Effect of cobalt and chromium ions on MMP-1, TIMP-1, and TNF- α gene expression in human U937 macrophages: A role for tyrosine kinases

Abstract

Previous reports have suggested that the imbalance of matrix metalloproteinases (MMPs) and tissue inhibitors of metalloproteinases (TIMPs) activity may contribute to prosthetic loosening. However, the mechanisms controlling these enzymes in the periprosthetic environment is unknown. We examined the effect of Co 2+ and Cr 3+ ions on the expression of genes encoding MMP-1, one of the principal proteinases capable of degrading native fibrillar collagens in the extracellular matrix (ECM), its inhibitor TIMP-1, and TNF- α, a cytokine that plays a central role in the induction of implant osteolysis. Human U937 macrophages were incubated in suspension or on phosphorylcholine (PC)-polymer coated surfaces for 24 h with Co 2+ and Cr 3+ ions. The level of mRNAs was determined by reverse transcription-polymerase chain reaction (RT–PCR). Results show that both Co 2+ and Cr 3+ ions induce the expression of MMP-1, TIMP-1, and TNF- α mRNA in a dose-dependent manner in cell suspensions.
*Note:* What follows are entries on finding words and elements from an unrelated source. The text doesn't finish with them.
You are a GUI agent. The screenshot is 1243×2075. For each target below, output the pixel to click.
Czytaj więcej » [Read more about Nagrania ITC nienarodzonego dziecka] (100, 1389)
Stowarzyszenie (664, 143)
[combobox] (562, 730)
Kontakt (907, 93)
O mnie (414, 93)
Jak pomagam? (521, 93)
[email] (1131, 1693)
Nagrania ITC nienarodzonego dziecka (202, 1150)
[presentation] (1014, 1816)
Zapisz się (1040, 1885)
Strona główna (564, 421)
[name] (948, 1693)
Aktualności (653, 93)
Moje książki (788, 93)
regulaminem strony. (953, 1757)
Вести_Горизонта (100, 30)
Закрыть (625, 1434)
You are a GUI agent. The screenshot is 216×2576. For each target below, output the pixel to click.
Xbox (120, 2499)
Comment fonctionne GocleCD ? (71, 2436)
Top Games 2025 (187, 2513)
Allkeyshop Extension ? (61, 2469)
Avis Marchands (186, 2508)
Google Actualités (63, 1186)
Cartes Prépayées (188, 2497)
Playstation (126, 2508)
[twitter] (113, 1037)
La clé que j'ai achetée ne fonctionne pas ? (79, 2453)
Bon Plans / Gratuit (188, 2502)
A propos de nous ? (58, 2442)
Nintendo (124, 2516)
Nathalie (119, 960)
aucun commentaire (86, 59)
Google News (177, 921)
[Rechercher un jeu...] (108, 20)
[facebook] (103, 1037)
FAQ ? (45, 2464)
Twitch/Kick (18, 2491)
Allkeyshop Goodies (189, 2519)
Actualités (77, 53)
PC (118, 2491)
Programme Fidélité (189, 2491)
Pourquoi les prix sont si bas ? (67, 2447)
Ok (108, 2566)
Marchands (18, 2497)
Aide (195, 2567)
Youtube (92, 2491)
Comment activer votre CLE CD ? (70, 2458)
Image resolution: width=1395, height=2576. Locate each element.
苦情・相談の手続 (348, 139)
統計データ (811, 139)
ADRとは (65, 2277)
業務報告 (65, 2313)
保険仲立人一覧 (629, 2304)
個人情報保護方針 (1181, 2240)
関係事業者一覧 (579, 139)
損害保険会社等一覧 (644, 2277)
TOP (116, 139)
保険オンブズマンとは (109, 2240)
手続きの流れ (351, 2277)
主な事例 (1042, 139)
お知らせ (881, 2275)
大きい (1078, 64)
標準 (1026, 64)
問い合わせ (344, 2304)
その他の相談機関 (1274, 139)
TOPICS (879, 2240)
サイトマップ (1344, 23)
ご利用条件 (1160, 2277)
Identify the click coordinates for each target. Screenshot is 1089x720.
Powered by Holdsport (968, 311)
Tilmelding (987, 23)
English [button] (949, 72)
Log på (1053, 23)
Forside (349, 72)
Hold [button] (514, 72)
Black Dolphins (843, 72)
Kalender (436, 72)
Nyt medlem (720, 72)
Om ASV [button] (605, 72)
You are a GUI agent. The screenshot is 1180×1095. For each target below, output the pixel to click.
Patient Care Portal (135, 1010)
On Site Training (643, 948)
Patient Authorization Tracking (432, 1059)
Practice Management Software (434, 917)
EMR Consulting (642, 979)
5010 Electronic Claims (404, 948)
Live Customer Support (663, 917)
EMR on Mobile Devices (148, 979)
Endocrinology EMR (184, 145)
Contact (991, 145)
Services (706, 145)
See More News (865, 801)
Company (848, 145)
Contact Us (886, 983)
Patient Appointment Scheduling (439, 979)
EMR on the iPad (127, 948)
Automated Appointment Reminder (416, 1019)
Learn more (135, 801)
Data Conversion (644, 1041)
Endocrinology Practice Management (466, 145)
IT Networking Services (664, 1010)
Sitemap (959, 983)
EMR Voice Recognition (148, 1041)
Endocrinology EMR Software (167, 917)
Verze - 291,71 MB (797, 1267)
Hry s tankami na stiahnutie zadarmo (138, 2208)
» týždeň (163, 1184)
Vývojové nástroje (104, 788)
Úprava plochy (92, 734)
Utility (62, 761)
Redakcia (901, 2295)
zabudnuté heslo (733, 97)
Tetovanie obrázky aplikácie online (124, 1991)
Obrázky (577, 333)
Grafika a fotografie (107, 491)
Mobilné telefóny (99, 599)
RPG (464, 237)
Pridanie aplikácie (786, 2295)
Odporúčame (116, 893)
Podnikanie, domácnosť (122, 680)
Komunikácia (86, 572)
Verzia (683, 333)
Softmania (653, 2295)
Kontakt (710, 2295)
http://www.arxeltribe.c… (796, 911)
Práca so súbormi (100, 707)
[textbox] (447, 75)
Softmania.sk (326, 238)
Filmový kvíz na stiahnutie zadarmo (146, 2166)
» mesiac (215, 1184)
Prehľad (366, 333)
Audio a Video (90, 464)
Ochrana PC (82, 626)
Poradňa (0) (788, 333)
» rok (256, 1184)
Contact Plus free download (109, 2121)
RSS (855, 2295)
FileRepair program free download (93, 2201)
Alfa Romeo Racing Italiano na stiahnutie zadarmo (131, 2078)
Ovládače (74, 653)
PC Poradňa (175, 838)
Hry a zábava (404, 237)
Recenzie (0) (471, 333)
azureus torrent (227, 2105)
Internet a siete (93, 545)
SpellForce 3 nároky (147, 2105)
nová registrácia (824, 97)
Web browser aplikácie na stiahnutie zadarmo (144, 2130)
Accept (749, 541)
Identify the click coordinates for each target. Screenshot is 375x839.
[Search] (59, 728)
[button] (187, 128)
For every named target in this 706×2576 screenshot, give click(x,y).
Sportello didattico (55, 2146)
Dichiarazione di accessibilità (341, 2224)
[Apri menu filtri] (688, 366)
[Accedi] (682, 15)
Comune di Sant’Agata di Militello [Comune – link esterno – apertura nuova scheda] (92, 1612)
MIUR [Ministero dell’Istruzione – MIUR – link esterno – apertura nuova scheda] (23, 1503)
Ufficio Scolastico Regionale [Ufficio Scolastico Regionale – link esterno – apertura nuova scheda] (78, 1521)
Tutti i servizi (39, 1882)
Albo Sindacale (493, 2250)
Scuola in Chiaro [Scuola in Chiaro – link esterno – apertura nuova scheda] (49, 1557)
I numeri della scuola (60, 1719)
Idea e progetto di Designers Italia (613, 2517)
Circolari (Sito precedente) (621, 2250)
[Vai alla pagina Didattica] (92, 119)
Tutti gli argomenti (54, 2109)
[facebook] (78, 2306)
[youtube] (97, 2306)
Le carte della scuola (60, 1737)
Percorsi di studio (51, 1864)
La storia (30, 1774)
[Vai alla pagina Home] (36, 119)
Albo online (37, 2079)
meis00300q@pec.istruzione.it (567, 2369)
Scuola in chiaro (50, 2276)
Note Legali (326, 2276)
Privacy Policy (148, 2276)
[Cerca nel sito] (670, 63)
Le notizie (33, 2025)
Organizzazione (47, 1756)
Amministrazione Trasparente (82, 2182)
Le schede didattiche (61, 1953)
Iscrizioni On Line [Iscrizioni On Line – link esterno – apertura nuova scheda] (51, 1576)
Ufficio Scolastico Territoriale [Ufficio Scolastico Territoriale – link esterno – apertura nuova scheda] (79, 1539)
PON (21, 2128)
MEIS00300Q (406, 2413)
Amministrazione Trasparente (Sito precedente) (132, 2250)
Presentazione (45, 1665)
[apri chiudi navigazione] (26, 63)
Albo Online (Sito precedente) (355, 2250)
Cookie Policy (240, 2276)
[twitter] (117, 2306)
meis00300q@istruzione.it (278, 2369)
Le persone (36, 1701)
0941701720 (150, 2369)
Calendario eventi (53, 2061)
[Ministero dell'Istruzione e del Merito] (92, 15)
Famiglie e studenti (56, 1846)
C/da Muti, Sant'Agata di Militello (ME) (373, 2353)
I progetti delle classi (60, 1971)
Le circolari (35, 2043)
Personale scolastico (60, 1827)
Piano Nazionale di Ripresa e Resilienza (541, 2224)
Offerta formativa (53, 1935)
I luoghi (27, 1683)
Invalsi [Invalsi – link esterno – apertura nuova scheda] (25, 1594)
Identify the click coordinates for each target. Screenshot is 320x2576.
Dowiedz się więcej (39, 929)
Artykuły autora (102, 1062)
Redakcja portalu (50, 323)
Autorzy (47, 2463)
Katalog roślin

Tyrosine kinase inhibitors have different effects on these stimulatory effects. Indeed, genistein has only partial inhibitory effect on MMP-1 and TIMP-1, with even less effect on TNF- α expression. In contrast, herbimycin A completely blocks MMP-1 and TNF- α while partially inhibiting TIMP-1. However, Co 2+ and Cr 3+ ions had no effect on the expression of MMP-1 and TIMP-1 in macrophages cultured on the PC-polymer, suggesting that the attachment of U937 macrophages to the PC-polymer surfaces may modify their gene expression. In fact, MMP-1 and TIMP-1 seems to be constitutively up-regulated in this condition. However, the effect of Co 2+ and Cr 3+ ions on macrophages cultured on PC-polymer coated surfaces is similar to what was observed in suspension. Together, these findings indicate that activation of MMP-1, TIMP-1, and TNF- α by Co 2+ and Cr 3+ ions is regulated by tyrosine kinases.